- [To do] Retype, word for word, the line holding "Click the Selecionar Todos button" and every line below it to the end of the listing. Leave out the pictures.

- [Data provided]
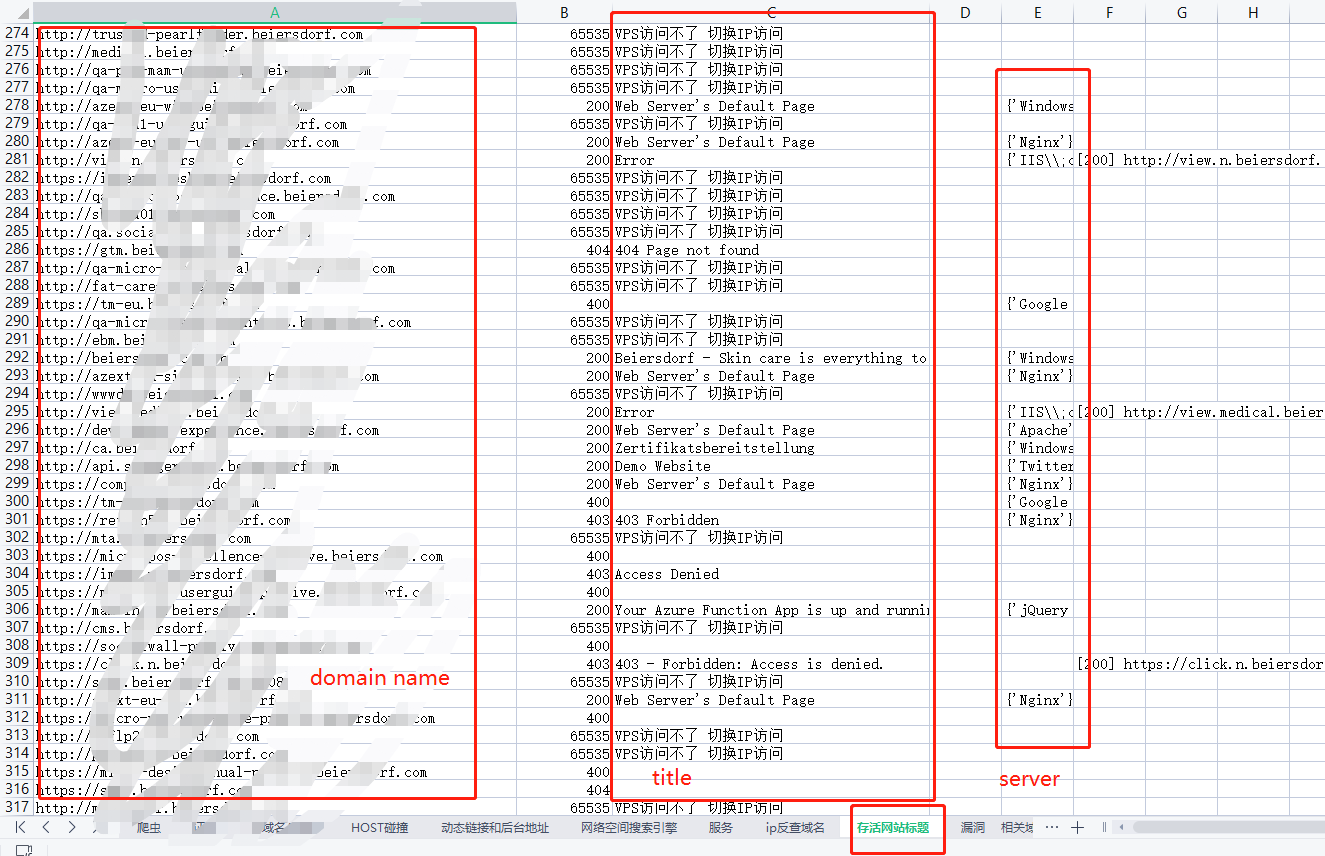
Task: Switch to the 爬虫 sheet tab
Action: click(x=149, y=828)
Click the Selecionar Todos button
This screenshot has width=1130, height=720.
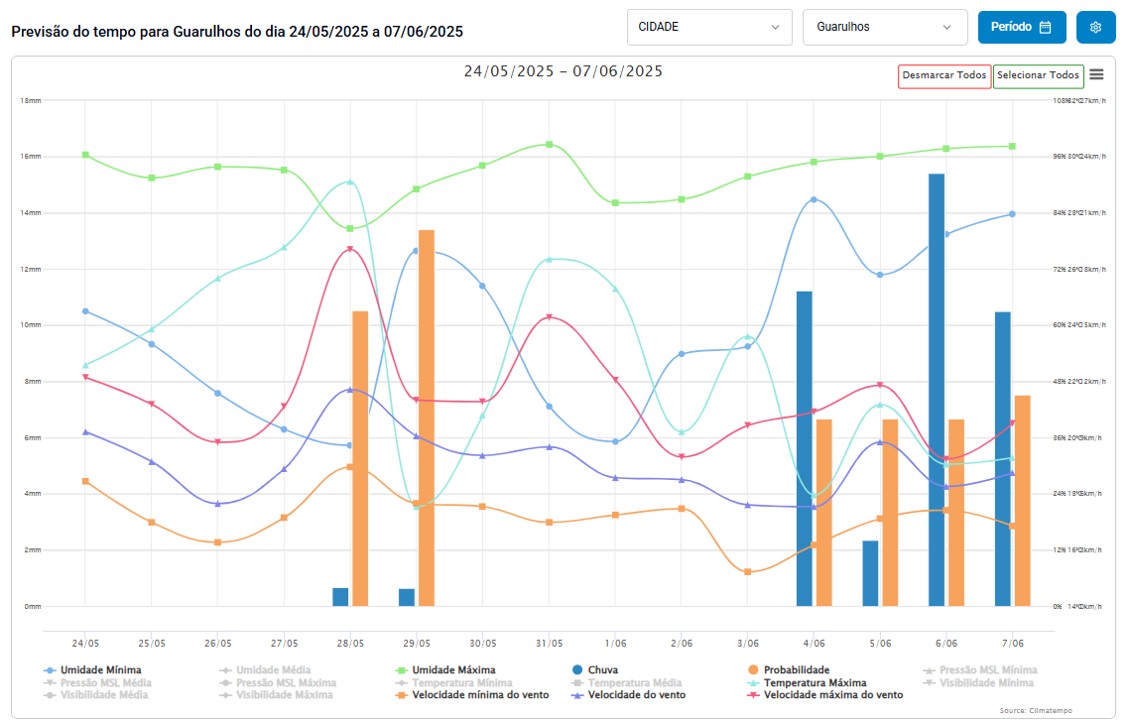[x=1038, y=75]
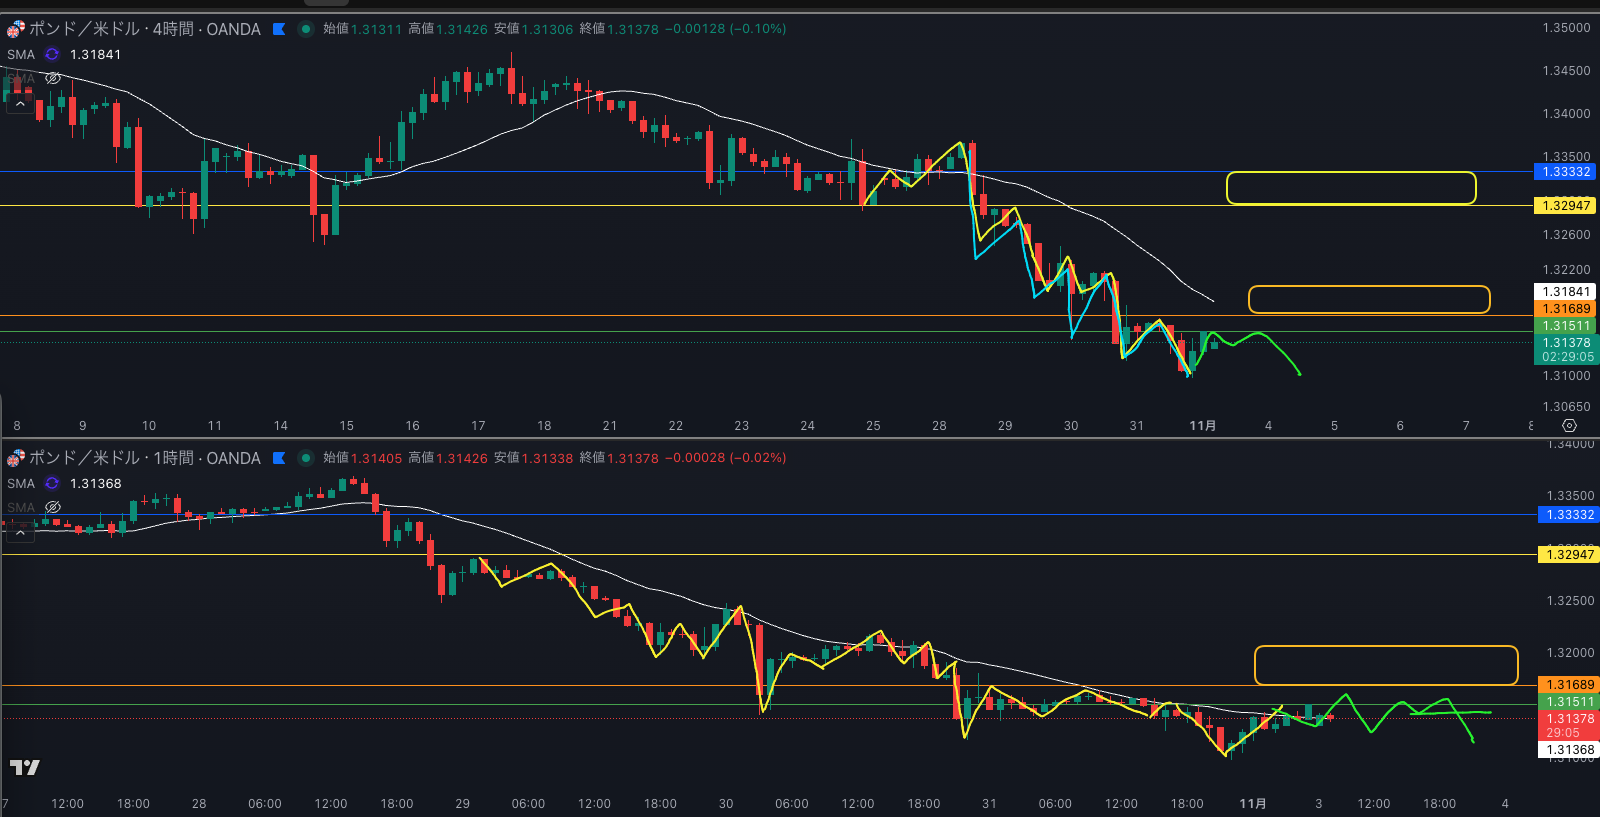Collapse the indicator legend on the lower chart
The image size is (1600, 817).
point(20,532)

- [Written response]
Click the Selecionar Todos button
This screenshot has width=1130, height=720.
[x=1038, y=75]
Collapse the indicator legend on the lower chart
The image size is (1600, 817).
point(20,532)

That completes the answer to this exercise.